Located in Westside Costa Mesa, CA and about a 10 minute drive to the beach, this former roofing showroom has received new life: designer Mindy Gayer transformed it into her showroom, creative design studio, and office space. “It’s in a neighborhood I grew up close to, and one that has experienced a ton of re-development in the last decade or so with many industrial spaces morphing into newly imagined design studios, retail stores, coffee shops, and creative work spaces,” she shares.
The transformation of the space serves as a great representation of her company in general. “When I first started my company in 2014 and it was just me working day in and day out, I rented a small workspace in a friend’s large warehouse in Costa Mesa and co-officed with a few other creative friends,” Mindy recalls. “As my business grew, and as our team expanded, we outgrew our office space and knew we needed to find a larger home. We looked all over Orange County for months, hoping to find a space that could transition into a cool design studio, but truthfully, we couldn’t find anything that worked well for us. It was either too expensive or too small or too run down or just not the right fit.”
Mindy and her team knew if they wanted to take on a new space and everything that goes with it, they needed to find a diamond in the rough. “Flash forward a few months… that diamond just so happened to pop up right next door to our old office space, and it was newly vacant,” she exclaims. “It was formerly an old roofing showroom that had been there for what looked like an eternity, and it was very run down.” Mindy and her close friend, Kayla Adams, decided to take over the space together and co-office. “It was a big leap for us, and having a partner to do it with made it a little less scary from a financial standpoint,” the designer says. “Around the same time, we co-founded a furniture company, Hati Home, together alongside our friends who were living in Bali, so our new studio space quickly turned into a multipurpose destination that housed all of our creative endeavors.”
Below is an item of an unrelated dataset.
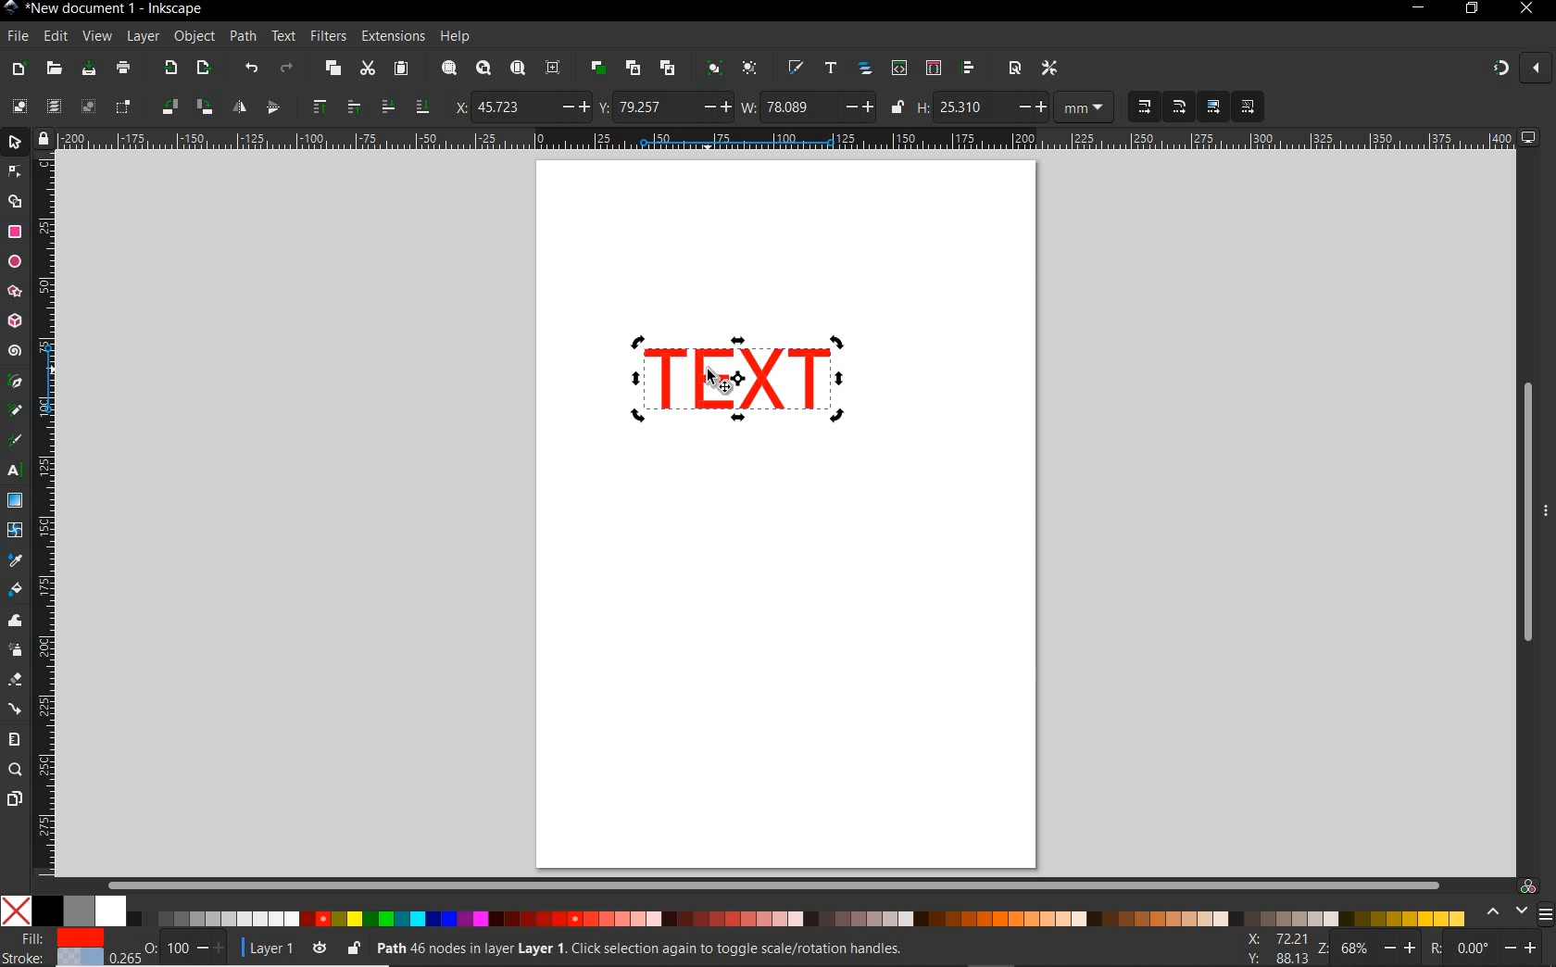  Describe the element at coordinates (16, 263) in the screenshot. I see `ELLIPSE TOOL` at that location.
For the first year, they all shared the space together, but soon Mindy’s growing businesses called for more space. They took over the entire building and began a major remodel — admittedly tackling the property as if it was their own building or home. Next to nothing stayed in its original form and everything was addressed, from the flooring and finishes, to space plans and drywall, to insulation and lighting. Mindy says the beauty of finding an old, rundown building like this one is that the design possibilities are limitless. She muses, “Because of that, we had the freedom to reimagine the space to be what we needed most.”
Of course, the biggest challenge was working with such an old property. “For as much charm as is intrinsic to the space, it presented a lot of obstacles that kept us scratching our heads,” she recalls. “We didn’t have a T.I. budget from our landlord either, so every dollar we put into the building had to have purpose, function and form because it was coming out of our own pocket and ultimately serves as a reflection of our company. It forced us to get very resourceful, determine where to splurge a bit and where to get creative, and how to plan for a workspace that could transform right alongside us each year as our business continues to grow and evolve.”
In the slideshow, Mindy shares a bit about the transformation of each area of the building, from the creative studio to the showroom. Though Covid-19 has shifted the “typical work day” a little bit, Mindy Gayer Design Co. is still thriving. “I love having a studio space that feels like a reprieve in the midst of very busy schedules for all of us. It makes such a big difference to work alongside people you love and respect, and because we work together so closely every single day, it’s really important to me that we have a work space where we all enjoy being, and one where we feel we can be creative and productive,” she smiles. “Our studio days look a little different now with more scattered schedules, and when we’re not in the studio together, I miss the faces, the convos, and the rapport that comes from all being together under one roof. I’ve never been more thankful for our design studio than I have this year – I love being there and I love that it’s a safe-haven in the midst of our current crazy world.”